Funny thing is, when I lived at the parents, I noticed a guy down the road detailing. We got chatting and became good mates and he'd often come help me detail customer's cars.

Here though, almost 7 years since buying the house, the guy across the road who regularly washes his car (semi well IMO) has never ever popped over. I always expect him to, but never does. The two next door neighbours either side of me know what I do. Hell, Dan has even admitted he'll wait until I'm washing my car before he starts his as he knows I'll more than likely help him :lol:

I've also noticed brand of products used by others on the estate that you would only buy if you was "into" detailing - so it seems to be getting more popular TBH.


----------



## virgiltracey (Apr 19, 2017)

I find snow foam to be the biggest conversation starter, most people aren;t used to seeing a car change colour from black to white that quickly!


----------



## RandomlySet (Jul 10, 2007)

virgiltracey said:


> I find snow foam to be the biggest conversation starter, most people aren;t used to seeing a car change colour from black to white that quickly!


Try getting a rather loud car dryer.

I thought snow foam grabbed attention, but damn, when I was reviewing a bunch of those early this year it didn't half turn heads :lol:

*hey, Mat's officially lost it. He's blow drying his car*

I'm sure that's what they were all thinking. I know the joining neighbours were consfused. They were about to go out and asked why I kept wetting the car and then drying it again :lol:


----------



## GhirlsInGreen (Aug 22, 2019)

I have a great street with the exeption of one horrible creature who complains of the noise from the power washer and air compressor if I use that. Saturdays can be fun with about 4 of us all out doing our thing helping one an other out at times. One guy whom I got friendly with has a mobile van setup and we quite often get together to help out

Sent from my SM-G973F using Tapatalk


----------



## vsideboy (Sep 1, 2006)

Naddy37 said:


> Try cleaning your pride and joy nearly every single day. Can imagine the comments I get! :lol:


haha I just read the other thread with you mentioning your chauffeur job, helps to understand the above comment mate.

Supplied information -
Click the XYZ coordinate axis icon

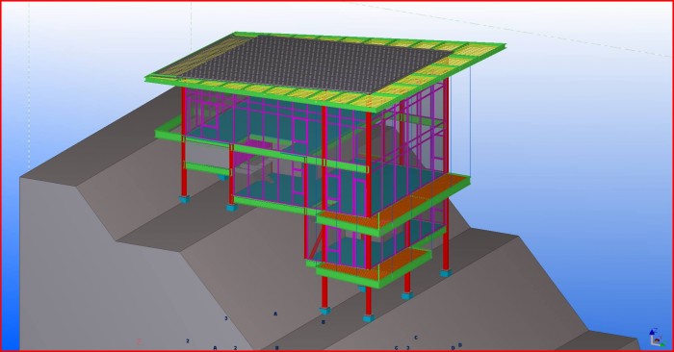coord(655,338)
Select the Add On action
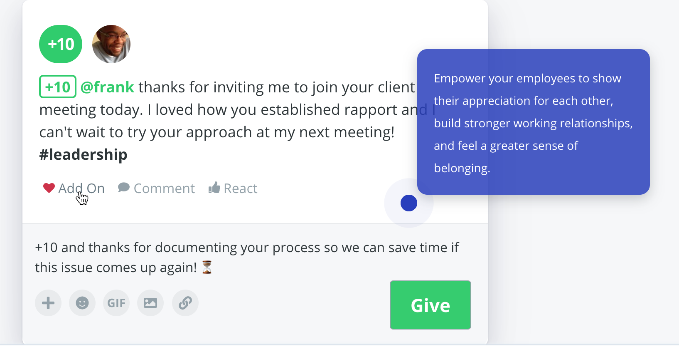The width and height of the screenshot is (679, 347). (81, 188)
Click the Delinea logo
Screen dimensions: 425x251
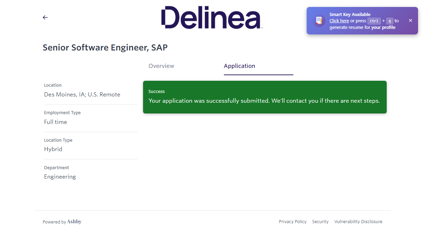212,17
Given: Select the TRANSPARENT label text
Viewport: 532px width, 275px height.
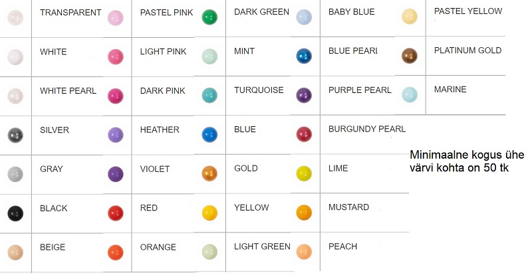Looking at the screenshot, I should [70, 13].
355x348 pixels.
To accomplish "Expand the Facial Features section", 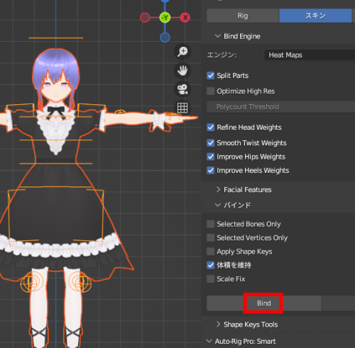I will (244, 190).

Requirements - Repeat word for word the part of the car-detailing forum thread that runs from "## vsideboy (Sep" up to and including "above comment mate.".

Response to the task -
## vsideboy (Sep 1, 2006)

Naddy37 said:


> Try cleaning your pride and joy nearly every single day. Can imagine the comments I get! :lol:


haha I just read the other thread with you mentioning your chauffeur job, helps to understand the above comment mate.